• _Task list_
a) Answer these questions about the forum thread on PVC conduit, each on its own line:
(i) How far apart did the first poster think supports had to be for 1" PVC run underground?
(ii) What will the trench be backfilled with?
(iii) Which code section number and title does the first poster quote?
b) Please reproduce the forum thread on PVC conduit from "Hey Guys. I'm" up to and including "code, I thought?".

# Am I Crazy?? PVC Question



## A Good Electrician (May 29, 2011)

Hey Guys. I'm out here in California and I had an Issue today that was very embarrassing. My understanding Is that for 1" PVC Underground you must have a strap within 3' of a Box, termination, Etc and then supports every 3'. Come to find out after we set up 300' of trench this way, that's only if we are concrete encased? this particular trench is going to be back filled with sand and then gravel. do we no longer have to support in this scenario? Help!! 
And I get it, we're buried in the ground. What do we need support for, but i'm just trying to keep to code, I thought?


----------



## 3xdad (Jan 25, 2011)

Am i understanding that you supported it every 3' in the ditch?


----------



## 99cents (Aug 20, 2012)

Throw it in the trench. Cover it up. Done.

If this was a time and material job, you scored  .


----------



## A Good Electrician (May 29, 2011)

@3XDad, Yes. O.K. I can already tell I'm super wrong. But what's up with:

352.30 Securing and Supporting
PVC conduit shall be installed as a complete system as provided in 300.18 and shall be fastened so that movement from thermal expansion or contraction is permitted. PVC conduit shall be securely fastened and supported in accordance with 352.30(A) and (B).


----------



## A Good Electrician (May 29, 2011)

@99cents, I wish That's definitely why I'm frustrated. Waisted time and money today.


----------



## Dennis Alwon (May 9, 2009)

• _Data extract_
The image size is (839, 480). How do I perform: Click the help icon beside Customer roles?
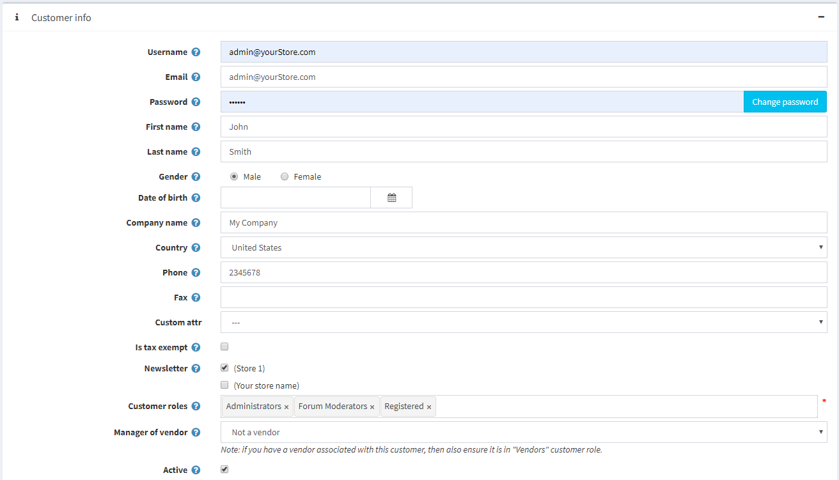pos(196,406)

• _Answers to the exercise_
a)
(i) Every 3'
(ii) Sand and then gravel
(iii) 352.30 Securing and Supporting

b)
Hey Guys. I'm out here in California and I had an Issue today that was very embarrassing. My understanding Is that for 1" PVC Underground you must have a strap within 3' of a Box, termination, Etc and then supports every 3'. Come to find out after we set up 300' of trench this way, that's only if we are concrete encased? this particular trench is going to be back filled with sand and then gravel. do we no longer have to support in this scenario? Help!! 
And I get it, we're buried in the ground. What do we need support for, but i'm just trying to keep to code, I thought?